Panning for first place

SMCHS Director of Percussion Amanda Duncan travels to Trinidad to participate in an international steel pan competition.

After her absence from Jan. 29 to Feb. 7, Director of Percussion Amanda Duncan has finally returned to SMCHS. Her time away was spent in Trinidad practicing nonstop for the Panorama: a carnival where steel bands come together from around the world to compete.

Once an instrument only for the lower classes and gangs, steel pans grew to be accepted as an icon of Trinidadian culture. Today steel pans are played with pride as Trinidad’s national instrument– some 80 years after its discovery.

“There’s so much beautiful music out there in the world, of all kinds of styles and genres, but at the end of the day, the steel pan is just more fun to play,” Duncan said. “I was a very active little kid with a lot of energy so it kind of seemed like a natural pick for me. There’s something about the sound; it’s so unlike any other percussion instrument that we have. It’s something almost magical. People are drawn to steel pan when they hear it.”

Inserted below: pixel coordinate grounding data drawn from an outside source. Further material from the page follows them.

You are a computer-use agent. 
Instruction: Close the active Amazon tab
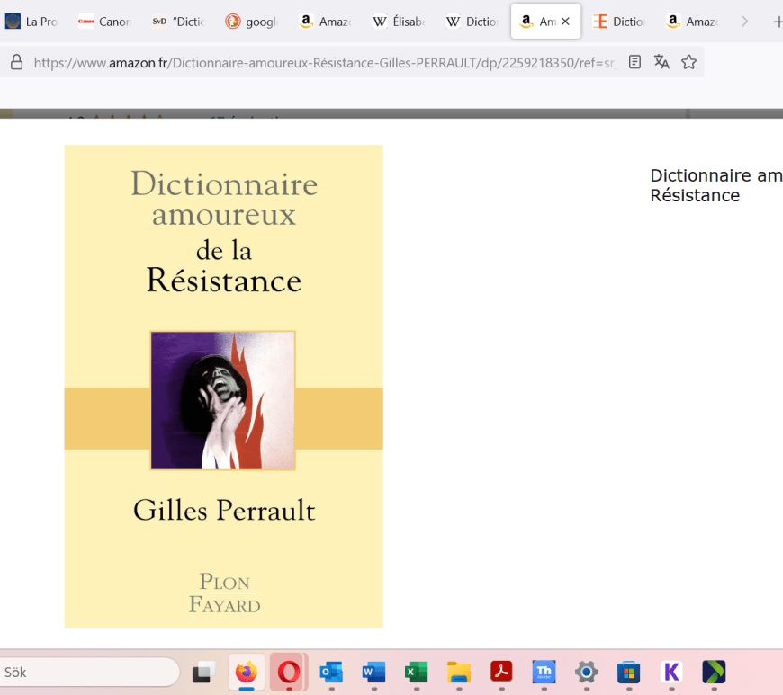pos(565,22)
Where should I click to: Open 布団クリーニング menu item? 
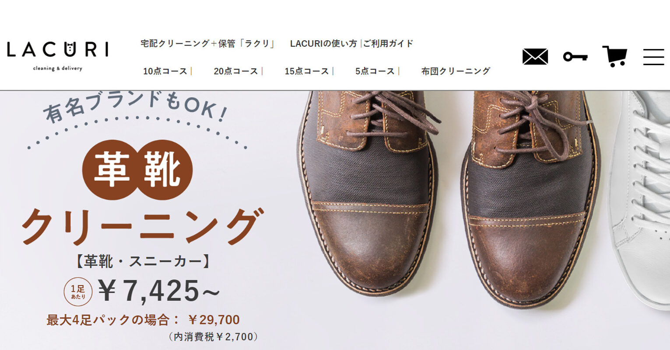(456, 71)
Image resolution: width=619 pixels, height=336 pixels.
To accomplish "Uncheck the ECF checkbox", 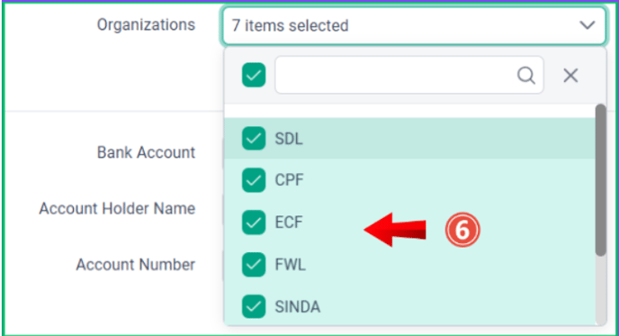I will coord(254,222).
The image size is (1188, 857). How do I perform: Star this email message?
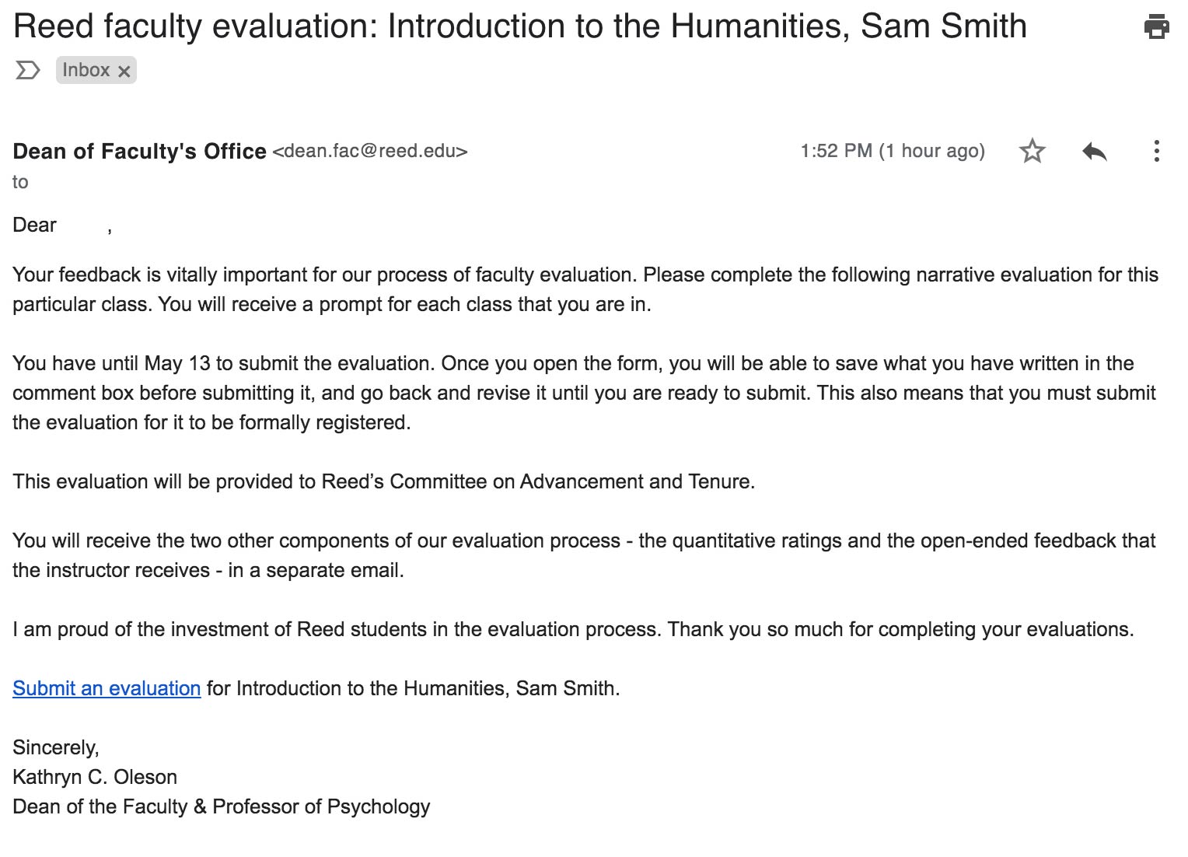(x=1032, y=151)
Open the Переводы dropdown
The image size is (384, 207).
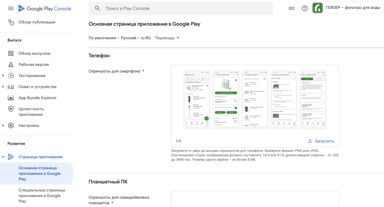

The Panorama carnival is the Trinidadian version of Mardi Gras and happens yearly before the start of Lent. The culturally important carnival rivals the Super Bowl in steel pan playing. Panorama season lasts from the end of December to the Saturday before Ash Wednesday, when final competitions begin.

“I knew that one day I’d make the journey to Trinidad, the birthplace of the steel pan– otherwise known by Americans as the steel drum,” Duncan said. “I’ve played steel pan for 12 years and I’ve wanted to play in Panorama for 10. Everything worked out this year as far as scheduling and money, so I had to go.”

Duncan began steel pan in her first year at Cal State Long Beach as a music major. Her love for pan grew upon joining the university’s steel band.

“In that band, even though I knew how to play so many other instruments, I had to start by scratch with pan because it wasn’t like any other percussion instrument that I knew,” Duncan said. “We would learn a lot of music that was simple enough but it was also a part of the early history of the steel pan. Through that music our professor would teach us about the culture of the instrument how it was created and thus about Panorama.”

After so many years of playing the pan and hearing about the Panorama from her older college friends, Duncan finally found the time, and right steel band, to join in competition. Her artistic passion to visit Trinidad never died.

“Outside of school I’m firstly a professional musician,” Duncan said. “Before I got this job as a teacher, I was a full-time free-lance musician. I would do everything from repairing instruments for a school district to arranging for this person’s gig. All this time I’ve never stopped playing pan.”

This year, Duncan travelled to Trinidad to perform in the finals with PCS Nitrogen Silver Stars Steel Orchestra– a band of around 100 steel pan musicians.

“In our large band category the finals had 10 groups, other groups were eliminated in semi-finals and preliminary rounds,” Duncan said. “I couldn’t be there for the preliminary rounds because I could only get one week off work, but most people in my group were able to stay for the whole month of the competition.”

Each band arranges a two or three minute pop song into an elaborate and sophisticated arrangement, around eight minutes long. With the competition at the end of the week, Duncan rehearsed with the rest of her steel band every night for seven hours. Practice went from 6 p.m. to 1 a.m.

Groups that made it into the final rounds received prize money, first place prize receiving over $150,000. Duncan’s group placed seventh, against some of the world’s best steel bands.

“Yes, I went to Trinidad play in Panorama but I also went to experience the culture of the birthplace of the steel pan,” Duncan said. “I’ve been to other countries before to experience not only the music but the culture because that’s what influences the music anywhere you go. It’s kind of like if you’re a Muslim, you’re expected to make your pilgrimage to Mecca at some point in your life. This was like making my pilgrimage to the motherland of the steel pan.”

The different function of music in Trinidadian versus American culture is striking, according to Duncan. In the U.S., music serves as entertainment to the public. However in Trinidad, music, more specifically the steel pan, plays a larger role in everyday life.

“I had to go. I’ve played for so long. I’ve researched about it. I know my history but you don’t know it unless you go and live it,” Duncan said. “I was only there for a week, but I definitely feel like for all the knowledge that I’ve gained these past 12 years in pan only now I’m starting to truly understand it.”